Jump to full article: Washington (PA) Observer-Reporter, 2009-08-21
Author: Barbara S. Miller, Staff writer

Intro:

Washington County Commissioner Bracken Burns was fuming Thursday when it appeared that a ban on tobacco-related stocks in the county employees' pension fund was about to go up in smoke.

Even after Burns read an eight-minute statement on tobacco-related mortality statistics and the high cost of illness from smoking, the retirement board voted 2-1 to lift a restriction excluding tobacco stocks from its employees' pension portfolio.

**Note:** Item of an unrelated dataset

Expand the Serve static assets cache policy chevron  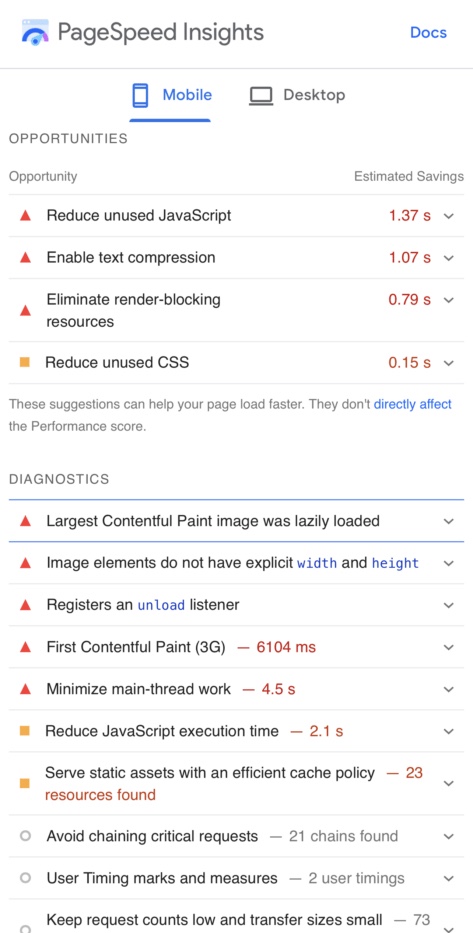pos(449,784)
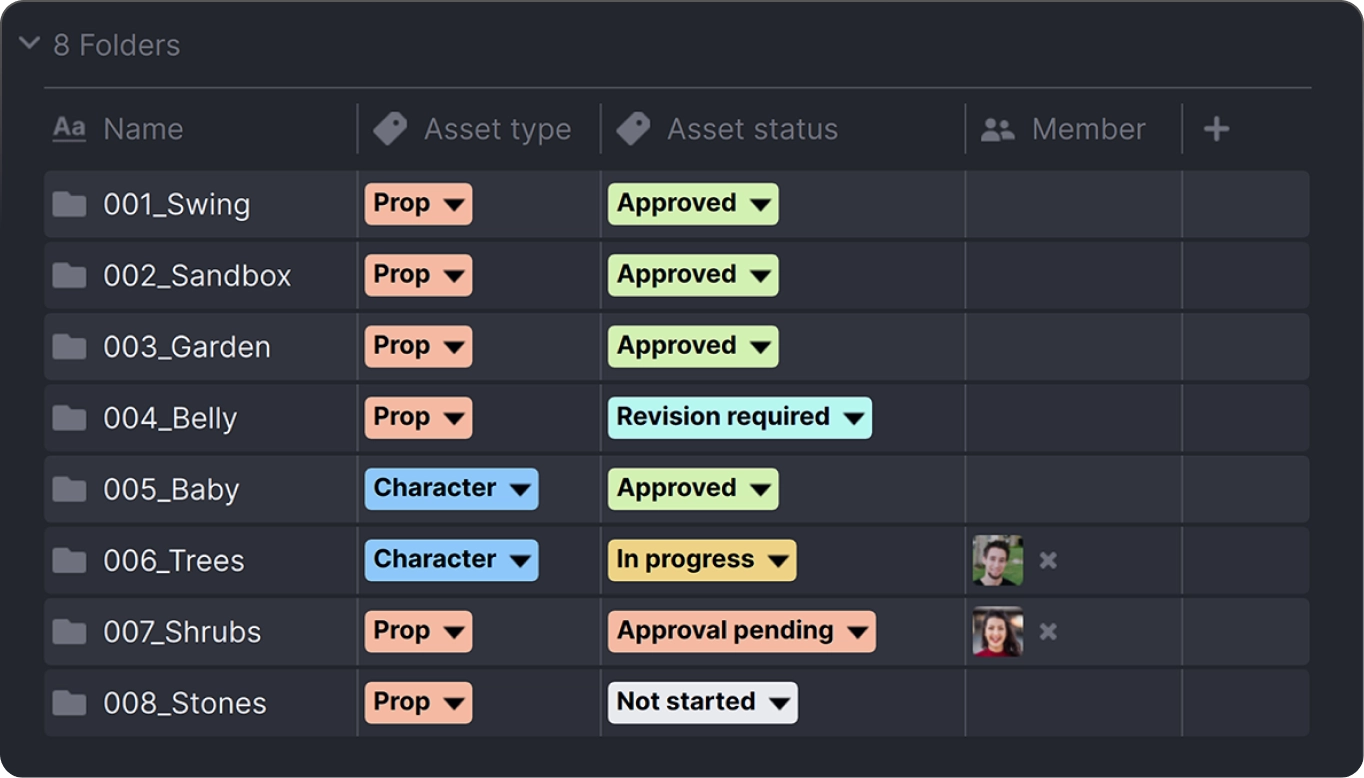Click the empty Member cell for 001_Swing

pyautogui.click(x=1073, y=204)
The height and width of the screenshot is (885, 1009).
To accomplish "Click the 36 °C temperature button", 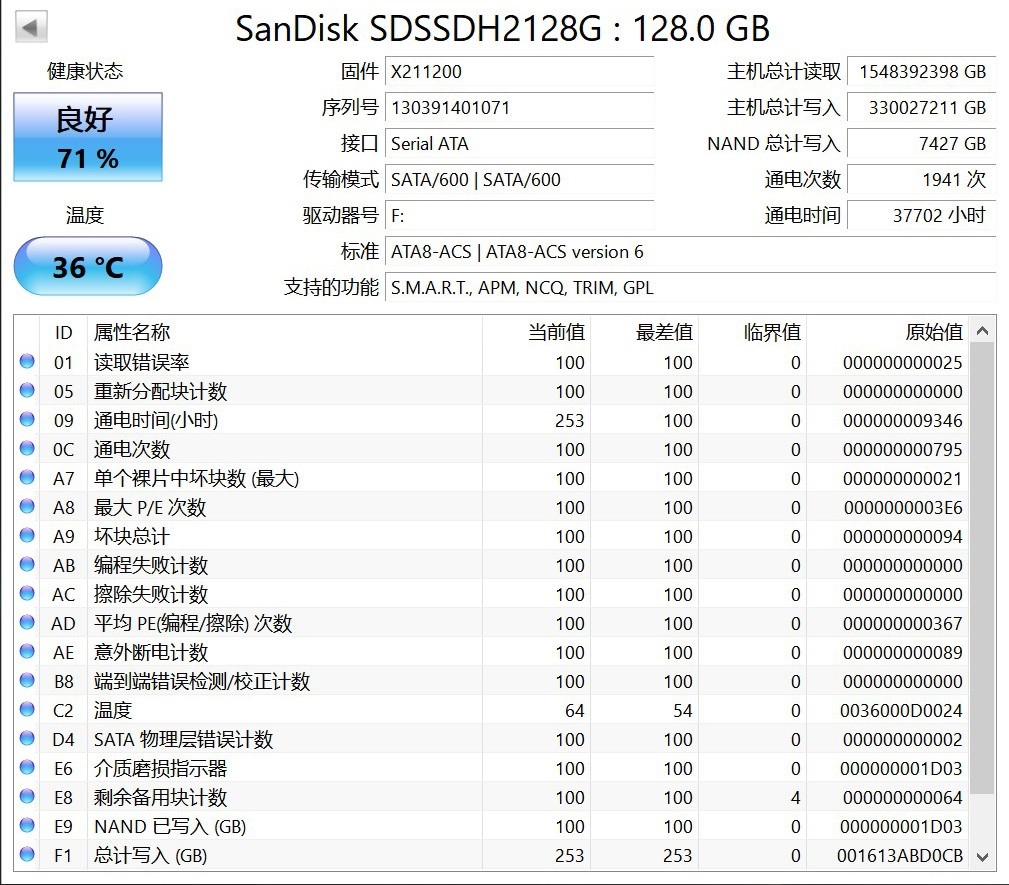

"These people are actively in the business of addicting our young folks to a known carcinogen," Burns said of tobacco companies after the meeting. "The link between tobacco and cancer death and the deleterious effect it has on our society is 100 percent clear."

Burns said he quit smoking 40 years ago, but that wasn't the reason he favored a continuation of a tobacco-stock ban he and then-members of the retirement board voted for 12 years ago.

The two votes to reverse the no-tobacco stocks policy were also those of nonsmokers: Commission Chairman Larry Maggi and Controller Michael Namie, who were not on the board in 1997.

While each said they had no quarrel with Burns' statistics, Namie cited a report in June from Twin Capital Management that the county's investment restrictions, "particularly the 5 percent initialization restriction on Exxon Mobil and the restriction on tobacco holdings," were responsible for about 30 percent underperformance.